We are not simply suggesting a radical new approach to a brand’s marketing. We are suggesting a radicalization of the brand itself. This radicalization of the brand could often entail revisiting the traditional brand-agency relationship. In many cases, brand managers will be building new types of teams from within — new insights analysts, content teams and integrated channel specialists. What’s becoming clear is that the agency partner required to make this new mix work looks little like the digital, creative or media agency of the past century. Responsive agencies are acting more like extensions of the brand teams, delivering and sometimes even charging for actual value instead of hours. We see cases of embedding and what our UK colleagues call “seconding.” Often, they are not forming service teams in stacked, badly connected silos but as smart collaborative horizontal partners. 

I recently spoke at STRIKE! in Ulyanovsk, Russia, one of the largest and most integrated digital media conferences outside of the U.S. I was asked back to update the market exactly four years after I had first shared my original post-digital manifesto. Back in April 2010, I was surprised that my thesis and diagnosis were received with some incredulity by our Russian marketing colleagues. At the time, the Russian market was still utterly dominated by TV advertising with digital representing only a small fraction of overall media investment by brands. When I landed in Moscow this past spring, I was struck by a page one story in the Moscow Times trumpeting the news that Yandex, the Russian search and digital media giant, had overtaken Channel One, Russia’s dominant broadcast channel in share of overall brand media spend. That’s an extraordinary shift in such a short period of time in such a large and once-homogenous marketplace. 

My career journey has afforded me an amazing opportunity to witness and contribute to the evolution of the brand marketing industry from a traditional push media ecosystem towards the predominantly pull world we now all live in. My belief in the power of the consumer to control and manage brand experiences in this brave new world of always-on channels informs my passionate evangelism for a radical new marketing, custom-built for the 21st century brand.
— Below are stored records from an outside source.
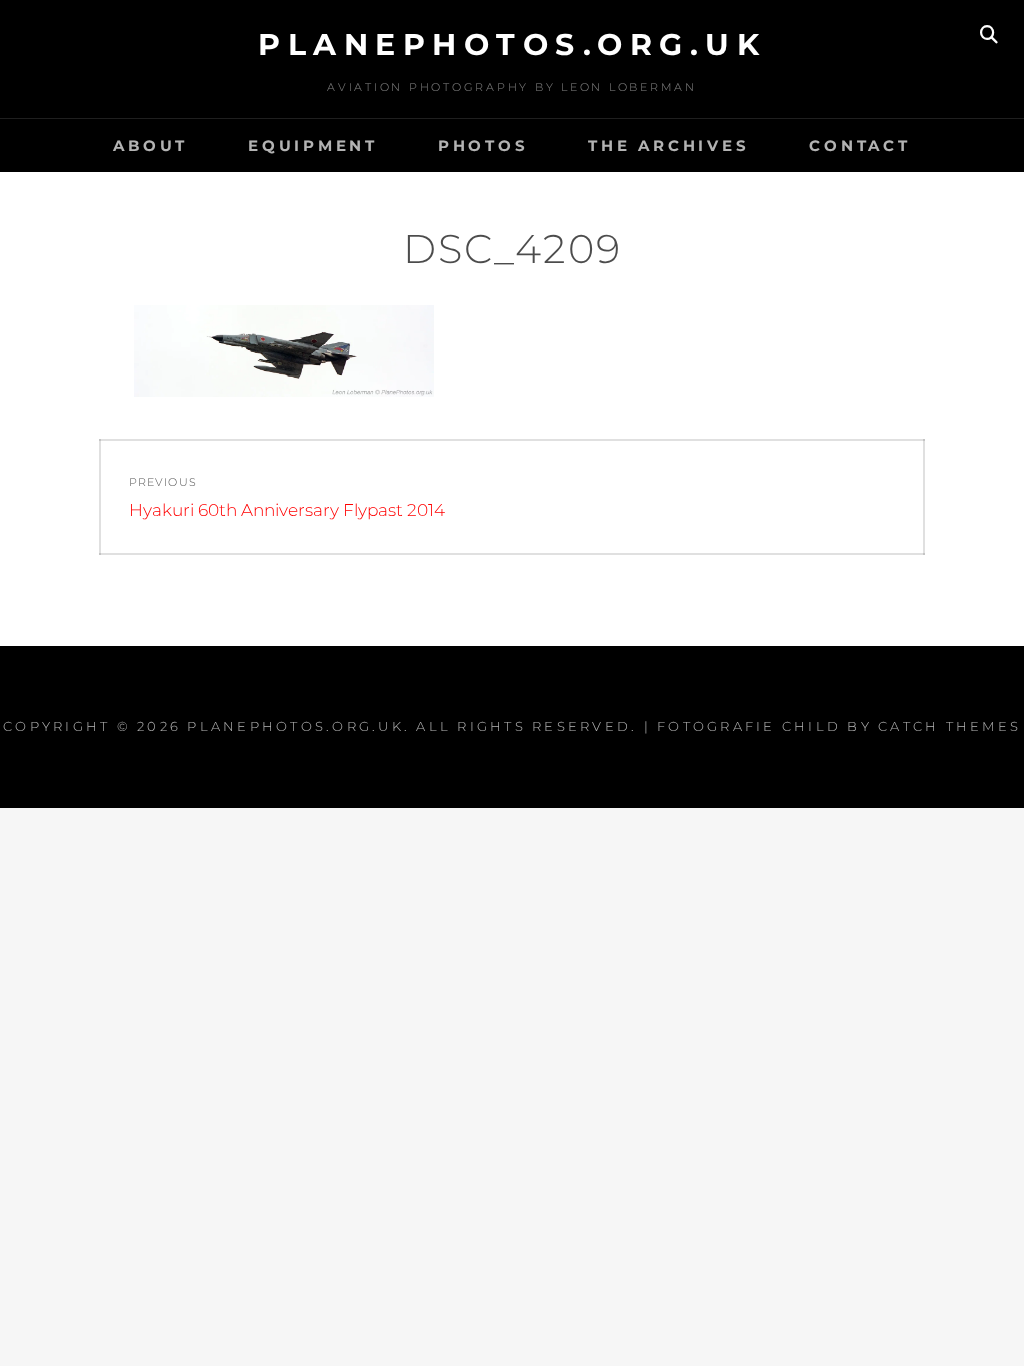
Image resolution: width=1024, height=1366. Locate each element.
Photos (483, 145)
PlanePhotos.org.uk (512, 44)
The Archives (668, 145)
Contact (859, 145)
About (150, 145)
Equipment (313, 145)
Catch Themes (949, 726)
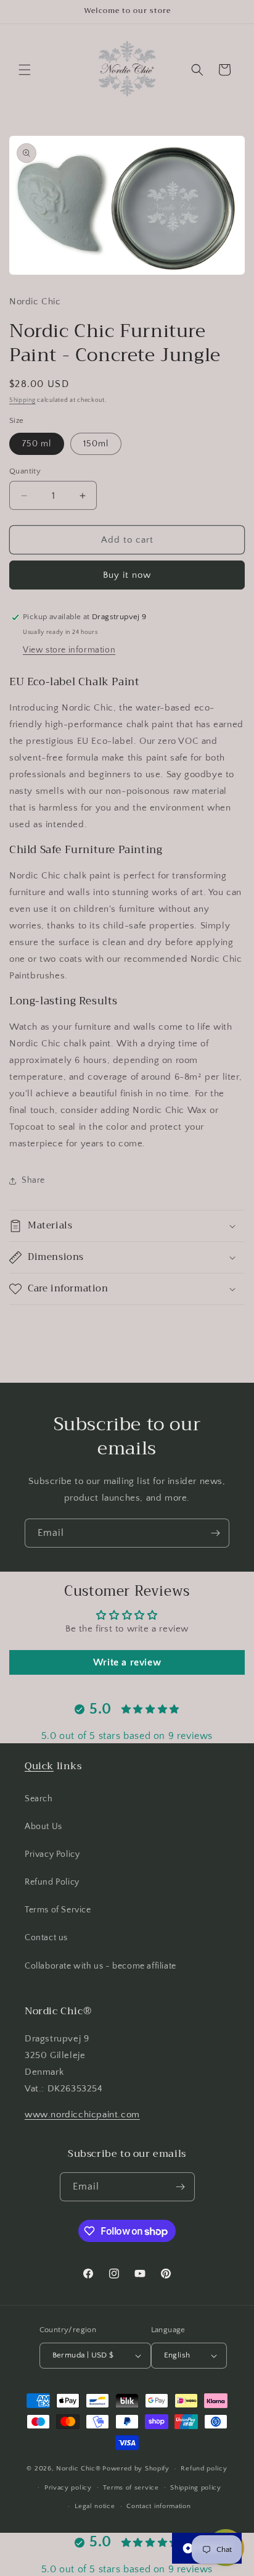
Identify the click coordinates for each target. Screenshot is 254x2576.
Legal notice (95, 2506)
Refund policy (204, 2468)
It’s exhilarating to see the accelerating shift in brand media investment finally following the consumer off their increasingly abandoned couches out into the 24/7 connected world, where they now spend almost every waking moment glancing down at their networked devices. When I hear the CFO of one of the companies most responsible for the advertising model based upon the weight of GRPs announce that they are fundamentally changing the way they invest in marketing, I am encouraged to believe we’ve reached a startling but exciting inflection point. When the people who once bet and built their brands on traditional and interruptive paid media say they’re shifting to an engagement content marketing focused on where their current and prospective customers actually are – right now – it becomes clear to me that we’ve already entered a post-advertising world. This presents massive opportunity to the bold brand innovators who respond to this new reality with an appropriately radicalized brand marketing science. The game is afoot. Let’s be sure to ask the last remaining mad man to please turn off the old advertising lights when he leaves.